Noise produced by Small Wind Energy Systems may not exceed 55 dBA measured at the property line.
h. 
Small Wind Energy Systems must not cause any interference with normal radio and television reception in the surrounding area, with any public safety agency or organization (including, but not limited to, police, fire, and ambulance) radio transmissions, or with any microwave communications link. The owner shall conduct a study at the owner's cost to determine whether there is any such interference. If any such interference occurs, the owner shall immediately eliminate the interference at the owner's cost, or the owner shall immediately shut down the system or parts of the system causing the interference.
i. 
A finish (paint/surface) must be provided for the small wind energy system that reduces the visibility of the facility, including the rotors. In most circumstances this condition may be satisfied by painting the support structure and rotors with flat light haze gray paint. If the support structure is unpainted it must be of a single color throughout its height. The owner must maintain the finish, painted or unpainted, so that no discoloration is allowed to occur.
j. 
The diameter of the area swept by the rotors may not exceed 12 feet.
k. 
Guy wires or other accessories cannot cross or encroach on any Right-of-Way or over above ground electrical utility lines.
4. 
Freestanding Systems—Additional Standards.
Small Wind Energy Systems may be mounted on a tower detached from other structures on the lot.
a. 
Setback.
The minimum setback from any property line, overhead utility line, or public right-of-way shall be a distance equal to the vertical distance from the ground to the tip of a wind generator blade when the tip is at its highest point. In addition to the system's structures, guy wires associated with towers shall meet applicable setbacks for the zoning district.
b. 
Height.
Freestanding systems measured from the top blade may not exceed 47 feet in height.
c. 
Security.
Support structures for freestanding systems must be unclimbable from the ground to a height of at least 15 feet.
d. 
Number.
A maximum of one freestanding small wind generator system may be allowed on a building site.
5. 
Roof-Mounted Systems—Additional Standards.

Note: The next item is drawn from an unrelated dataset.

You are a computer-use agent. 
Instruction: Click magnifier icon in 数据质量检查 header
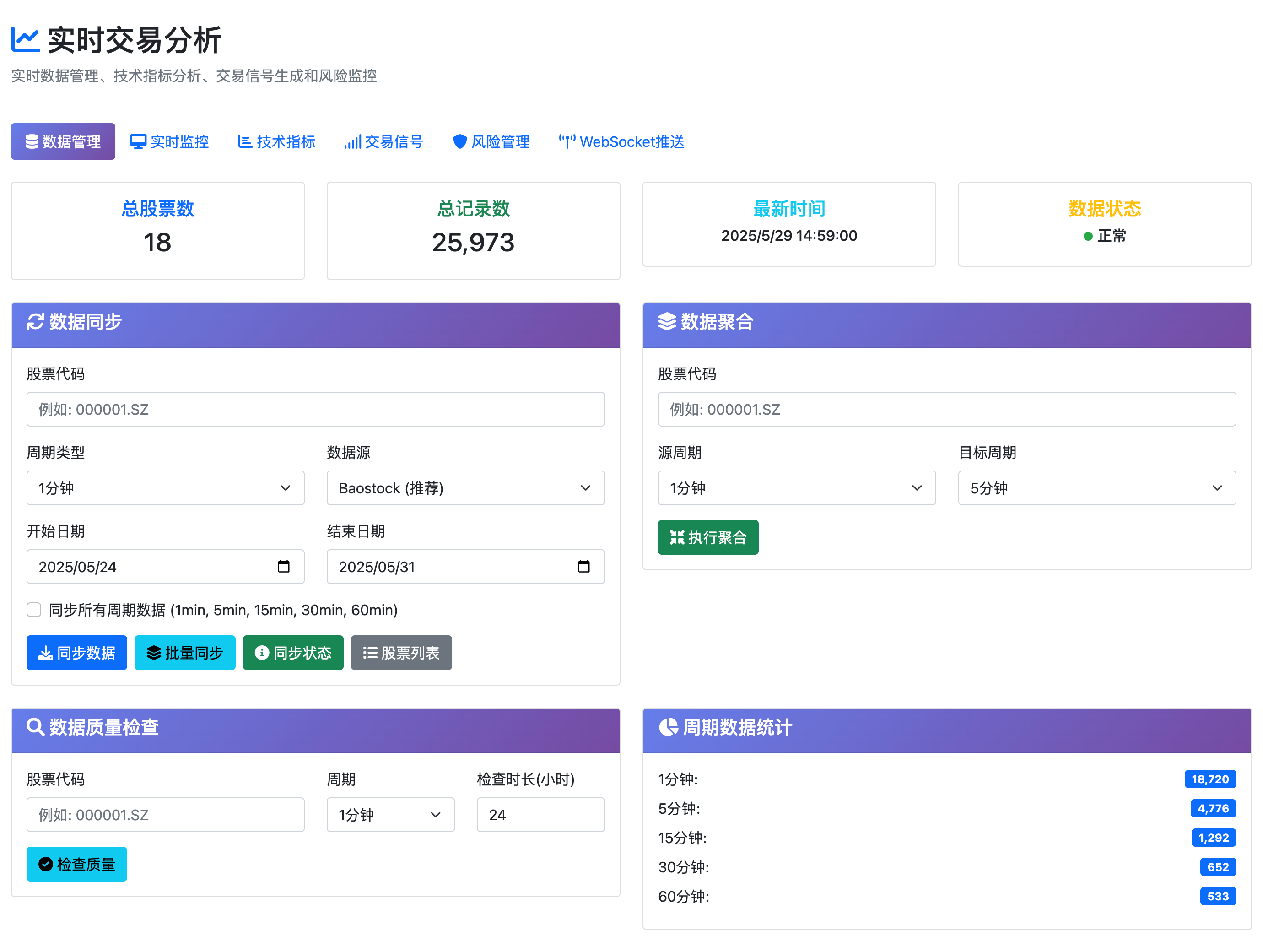[x=35, y=727]
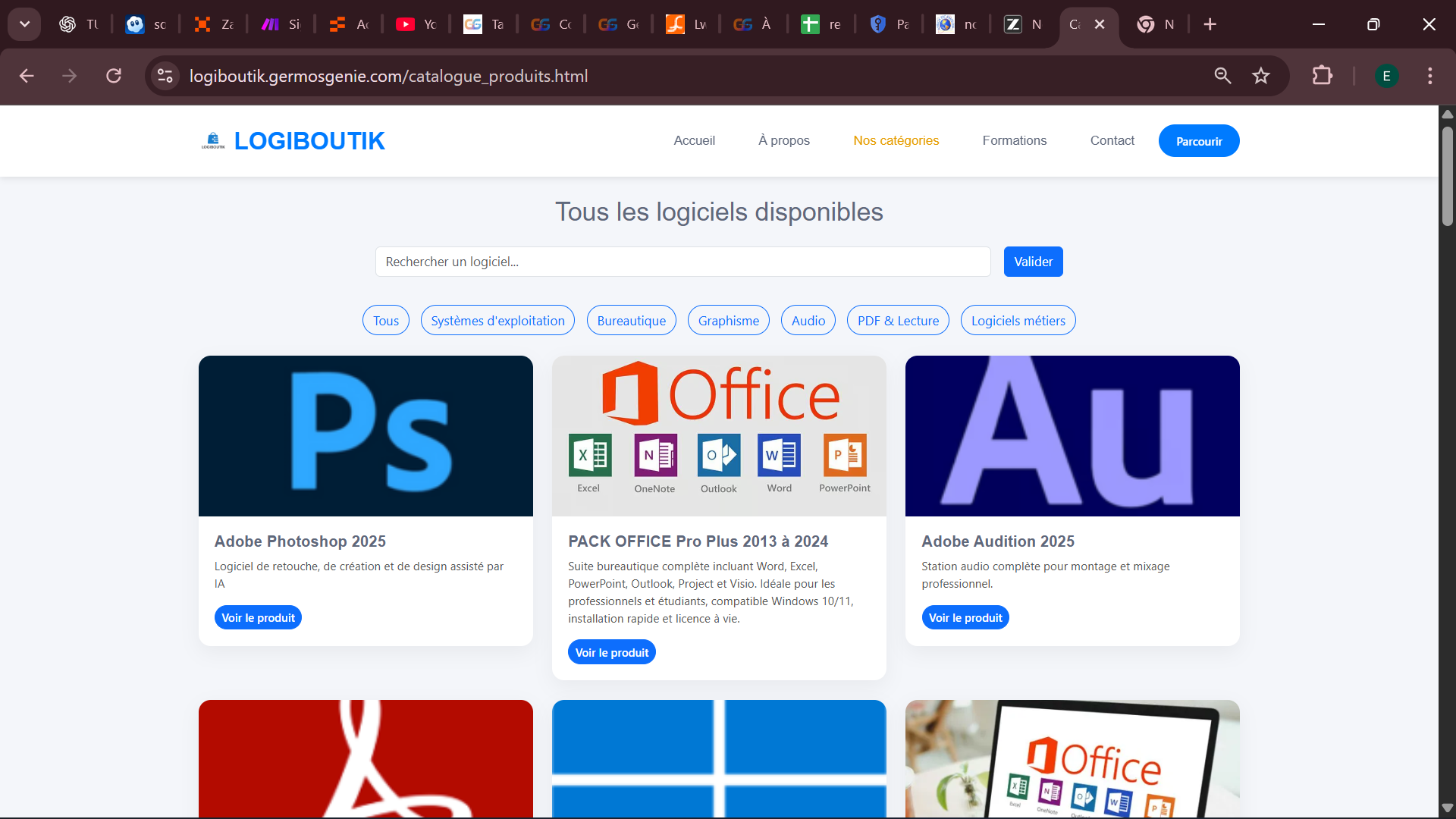Click the back navigation arrow

pyautogui.click(x=26, y=76)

Small Wind Energy Systems may be mounted on the roof of a structure as an appurtenance.
a. 
Height.
Roof-mounted systems measured from the top blade may not be more than five feet over the maximum allowed height for the structure.
b. 
Number.
A maximum of one roof-mounted small wind generator system may be allowed on a building site.
c. 
Engineering Report.
Before any roof-mounted system is mounted the property owner must submit a report prepared by a licensed professional engineer attesting to the fact that the structure to which the system will be mounted is or will be sufficiently strong to support the system and to withstand the wind, vibratory, and other loads to which it would be subjected as a result of mounting the system on it. This report is subject to approval by the Building Official prior to the mounting of the system.
F. 
Single-Family or Duplex Residential Flags and Flagpoles.
1. 
Scope.
The regulations set out in this section apply to flags and detached flagpoles for single-family and duplex homes in all residential zoning districts.
2. 
Setbacks.
The minimum setback from any property line, overhead utility line, or public right-of-way shall be a distance equal to the vertical distance from the ground to the top of the pole.
3. 
Size.
a. 
The height of a flag pole shall not exceed 25 feet measured from the natural grade.
b. 
The size of the flag shall in no event exceed 24 square feet in area.
4. 
Number.
a. 
No more than one flagpole shall be allowed per building site or lot.
b. 
No more than two flags may be mounted vertically and displayed on the flagpole located on a building site or lot. Furcated poles with multiple mounting structures shall not be allowed.
c. 
Small flags (not to exceed 24 square feet) mounted in stanchions on the face/eaves of buildings and flags that are displayed flush to the face of the building are not limited in number.